### [Texto proporcionado]
VALÈNCIA.- Juego desde los ocho años más o menos. Un piojo en El Saler. ¡Un campazo! Los sábados acudía con el autobús de la escuela, un cacharro conducido por un poli malcarado morsero que guardaba un pistolón en el salpicadero que ríete del de Nacho Siffredi. Y no fallábamos ni mis hermanas ni un montón de buenos amigos que aún hoy fardo de disfrutarlos. ¡Ouyeaaaa!
Nada más llegar achurrunfollao pal campo de batalla, o de prácticas, a dar bolas. Eran solo un par de docenas pero se hacían eternas. ¡¡Qué jodido es este juego!! A las chicas no les gustaba y a los chicos nos importaba un bledo. Después a los columpios y los más bordes a buscar otras bolas a la playa, que ya las había.
Por aquel entonces el Valencia CF se concentraba en el Parador. Sol, Paquito, Claramunt I y II, Fuertes, Forment, Valdez, Uriarte, Aníbal, Barrachina, Abelardo, Vidagany, Antón... todos pululaban por las instalaciones y de vez en cuando se enrollaban a pelotear con los piojos. Recuerdo un día que Antón lo hizo. Debió de ser un baloncito colgado, globero, irrisorio, boñiguero, pero que me pegó en toda la chola y de rebote se metió. Perdí el conocimiento, pero fue gol, el único gol que he metido de cabeza en mi vida. Ese año ganamos La Liga.
Golfeando aprendí disciplina, honestidad, paciencia y educación. Parece mentira lo bien que lo disimulo. Y encima llegué a tener menos handicap que dedos en una mano. Me divertía. Si todo ese tiempo lo hubiera dedicado a la ingeniería, por ejemplo, posiblemente Calatrava sería mi jefe de obra. El feo.
El golf ya no es elitista pero aún es clasista. Su federación nacional huele a queso. Aún hoy recomienda como regla de etiqueta, las basadas en el respeto y la deportividad, que la vestimenta debe tener ciertas características, y no está permitida la utilización de chándal, traje de baño, indumentaria paramilitar, vaquero, multibolsillos, pirata, camiseta o camiseta sin mangas en los caballeros. «¿Y pijama?», preguntaría Mariano. Por si no te ha quedado claro, también husmea en su uso inadecuado, como la gorra con la visera hacia atrás o la camisa por fuera... O sea, nada de rocanrol y todo de pijerío requesón, o sea que o cumples o no juegas. O sea.

### [Material proporcionado]
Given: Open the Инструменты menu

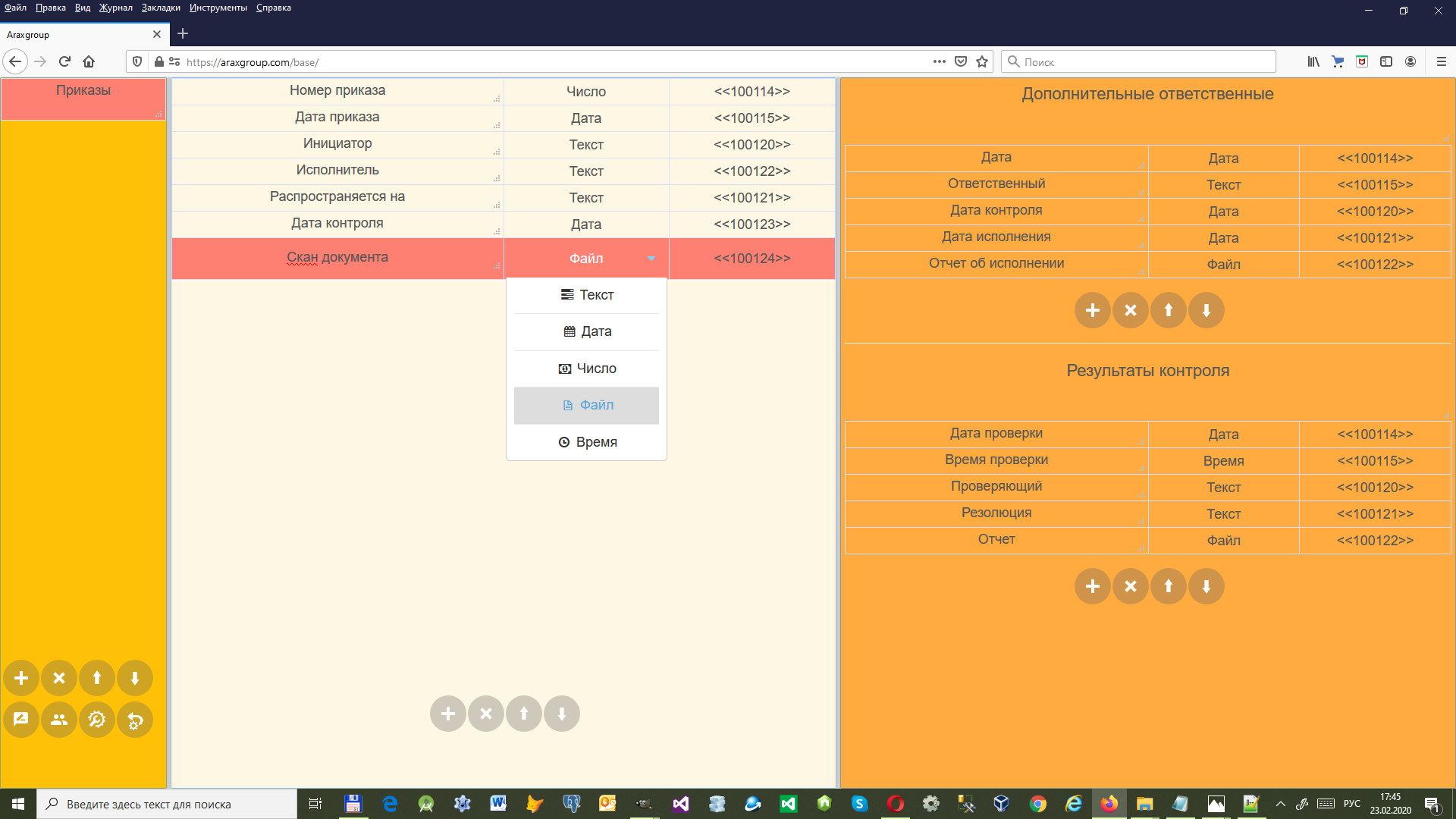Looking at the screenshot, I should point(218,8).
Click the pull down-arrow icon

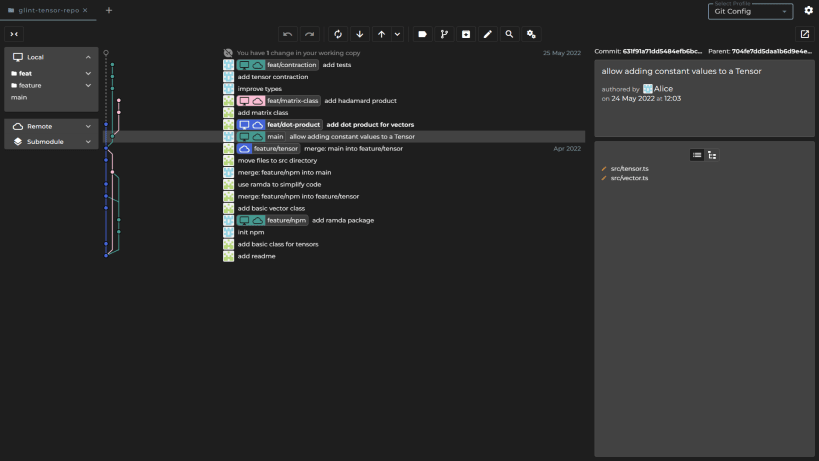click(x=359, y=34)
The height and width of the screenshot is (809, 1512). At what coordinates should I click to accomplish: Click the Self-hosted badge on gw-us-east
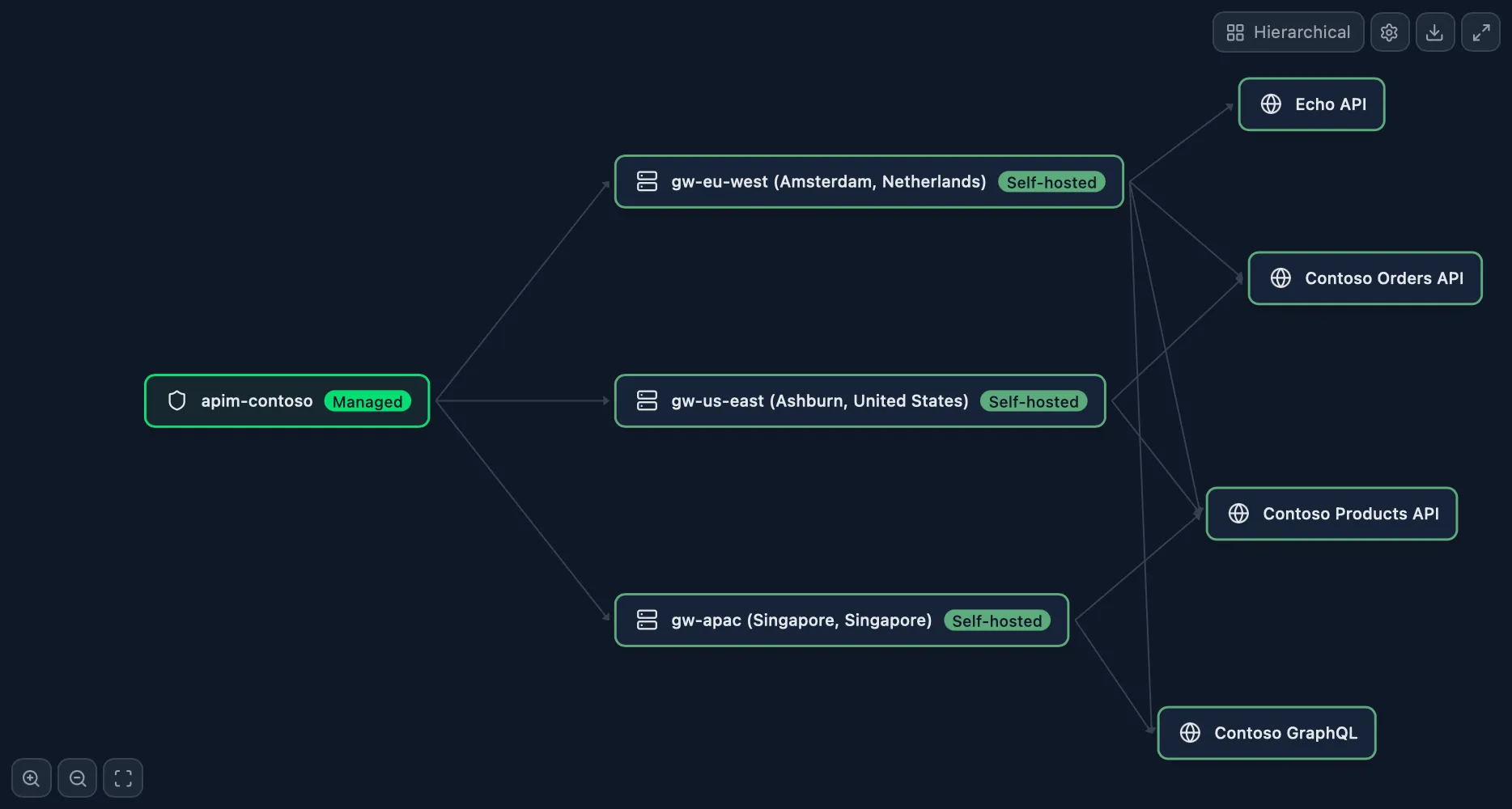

### [Consigna]
Prosigue el texto sobre el golf a partir de su última frase. El material no tiene ningún papel en esto.

### [Respuesta]
Tengo una colección de 2.000 camisetas y el vaquero es el único pantalón que entiendo. Son prendas elegidas una a una durante años, y me dan confianza, personalidad y transmiten mi estado de ánimo. Las visto porque me inspiran seguridad, liderazgo y, sobre todo, atrevimiento. Son personales y mi carta de presentación. Aun así, creo más en las palabras que en la ropa, pero ante el silencio parece que el aspecto aún canta mucho. Y desde hace algunos años con camiseta ya no puedo jugar al golf, y sin ellas tampoco. Hay que joderse.
Una de las ‘pobredumbres’ de nuestra sociedad se esconde tras el juego de la moda. Dejas de ser quien eres para ser quien quieren que seas. Son las reglas, sobre todo en el mundo laboral. Puedes tener una vida interior interesante y puedes jugar con tu imagen exterior, porque así lo decides a sabiendas de riesgos y beneficios. Ahora ya te dicen cómo tienes que vestir hasta en tu tiempo de ocio. Es miserable.
No tengo ni idea de por qué mis padres jugaban al golf, pero wacala de la buena todo lo que aprendí. Hoy en día el fútbol me la repampimfla. El conocimiento sigo sin encontrarlo —¡¡Antón cabrón!!—. Prefiero un tatuaje a una corbata. No necesito nada de lo que se vende en la calle Colón. ¡¡¡Queda tanto por rocanrolear!!!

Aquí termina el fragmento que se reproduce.